Exaspération, du latin exasperatio : action de rendre âpre. Comment accueillir ce qui pétarade, fait du bruit dans une institution et irrite profondément les adultes ? C’est ce dont rend compte Bétina Frattura à partir d’un moment du quotidien avec des jeunes débridés dans un lieu d’accueil.
Le rappel des consignes du bien vivre ensemble aiguise l’invasion sonore. Comme il serait aisé de donner dans l’exaspération ! Or, pas question de céder à la réplique ou l’âpreté. C’est là la décision singulière de la praticienne après avoir marqué un temps dans un autre lieu. En ce laps, s’impose un acte : « dire que non[1]» en ne s’attaquant pas de front au problème.

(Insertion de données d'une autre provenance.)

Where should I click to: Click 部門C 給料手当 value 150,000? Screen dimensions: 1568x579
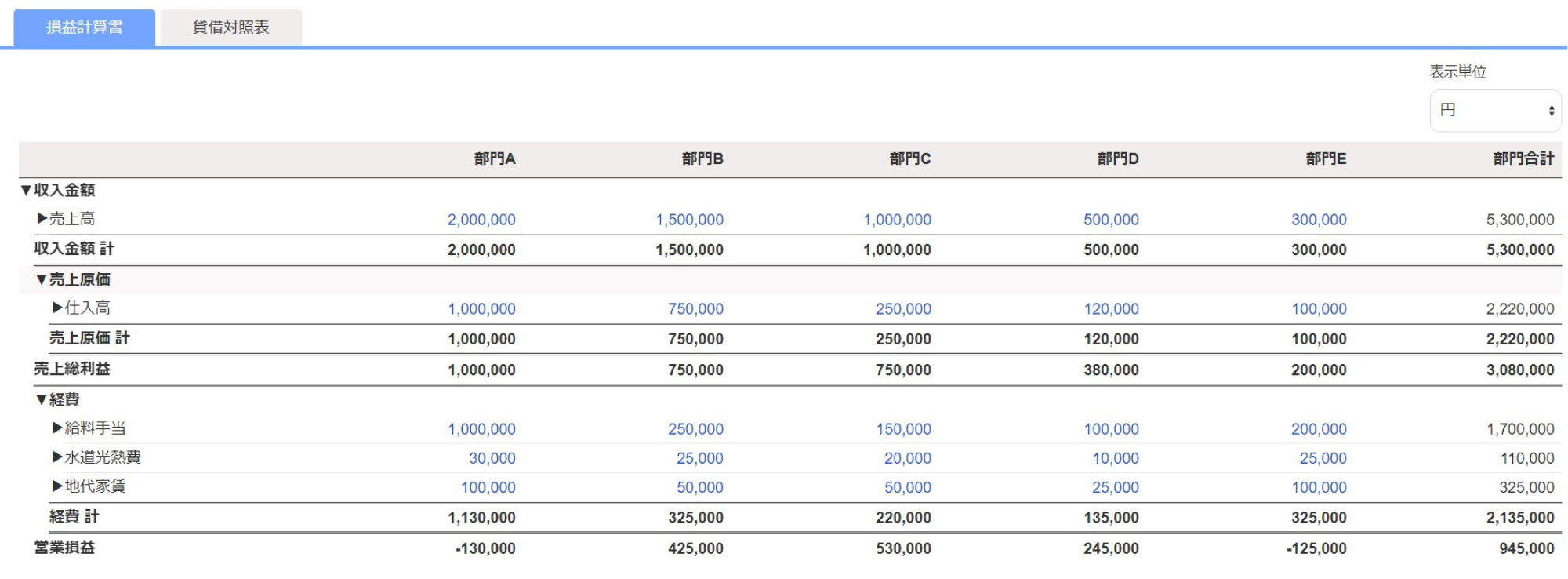pos(903,429)
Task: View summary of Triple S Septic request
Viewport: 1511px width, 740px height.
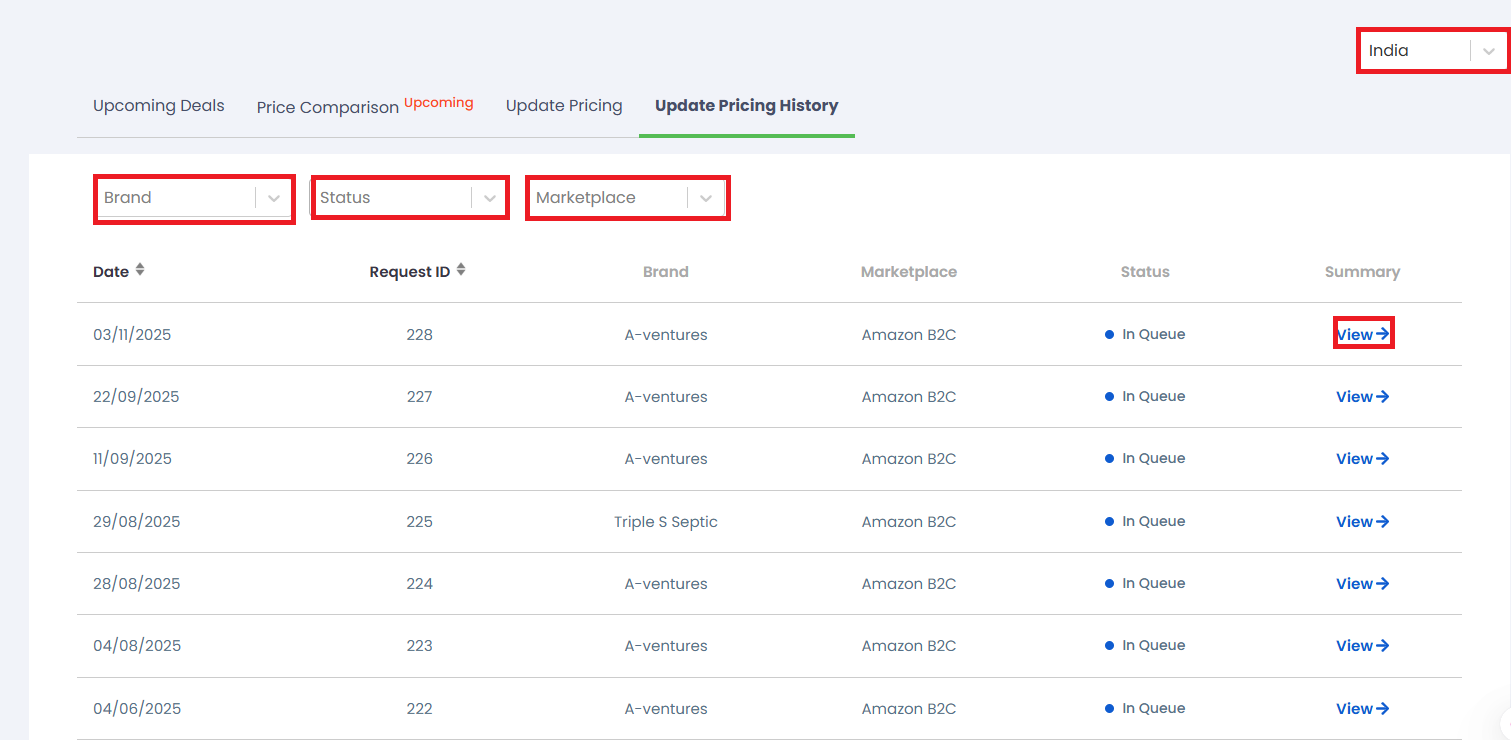Action: pyautogui.click(x=1362, y=522)
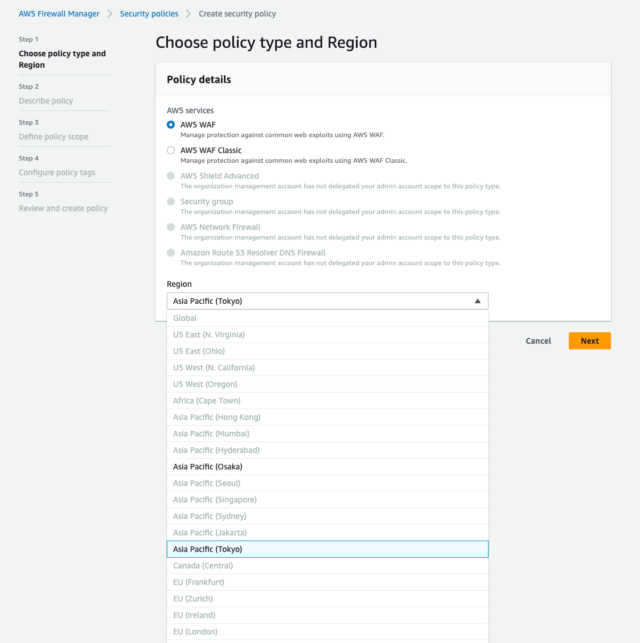Choose the Security group policy option

[x=171, y=201]
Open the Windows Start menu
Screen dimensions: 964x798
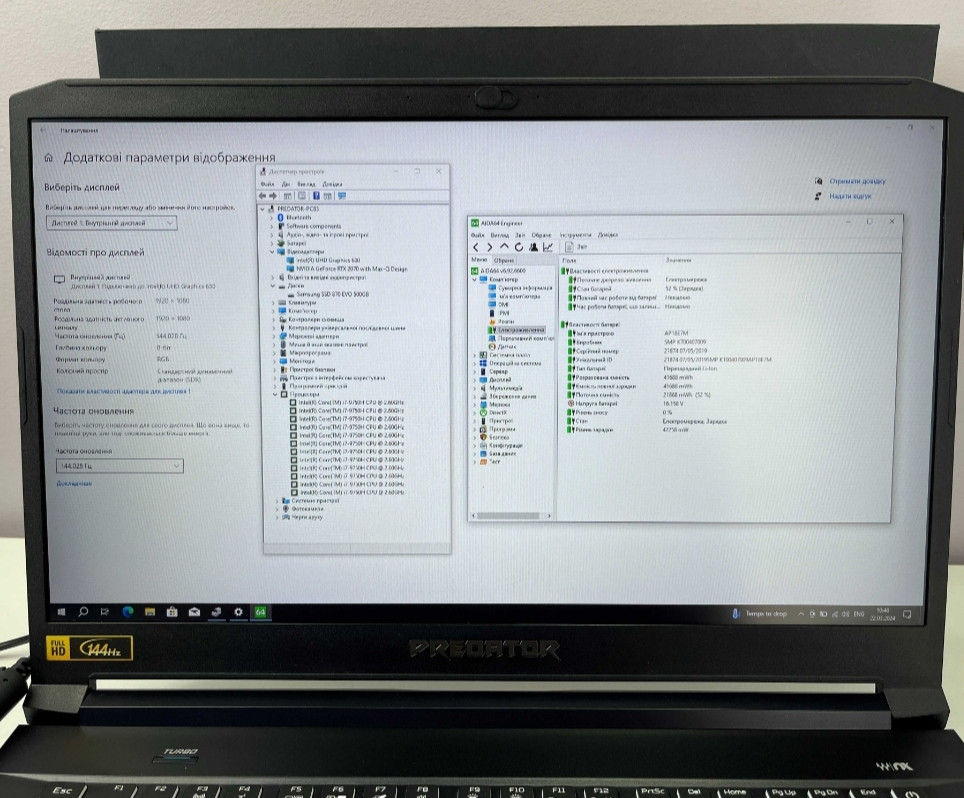pos(61,611)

Ainsi, Jacques-Alain Miller propose de « ne jamais oublier qu’il n’appartient pas à l’analyste d’être le gardien de la réalité sociale, qu’il a le pouvoir de réparer éventuellement un défaut du symbolique ou de réordonner la défense, mais que, dans les deux cas, son effet propre ne se produit que latéralement[2]». La praticienne change de ton, transforme le son en musique, et invite les jeunes dans une « petite pièce à musique » un peu encombrée. Son acte de parole produit un effet et attise la curioisté d’une jeune, puis deux… L’auteure propose ici « un travail possible en institution auprès des jeunes terribles. L’exaspération du désir ». Un pas est franchi, lequel ouvre à la conversation et à un « tu peux savoir » pour chacun. Là s’exaspère le désir et produit ce petit gain de satisfation dans le travail, terreau de la joie, « dans une liberté buissonnière par laquelle chacun tâche de vivre mieux l’ordre social et la violence des choses[3]».
[1] Lacan J., « L’étourdit », Autres écrits, Paris, Seuil, 2001, p. 453.
[2] Miller J.-A., « Enfants violents », op.cit., p. 207.
[3] De Certeau M. L’invention du quotidien, l’art de faire, Accroche, Gallimard, 1990.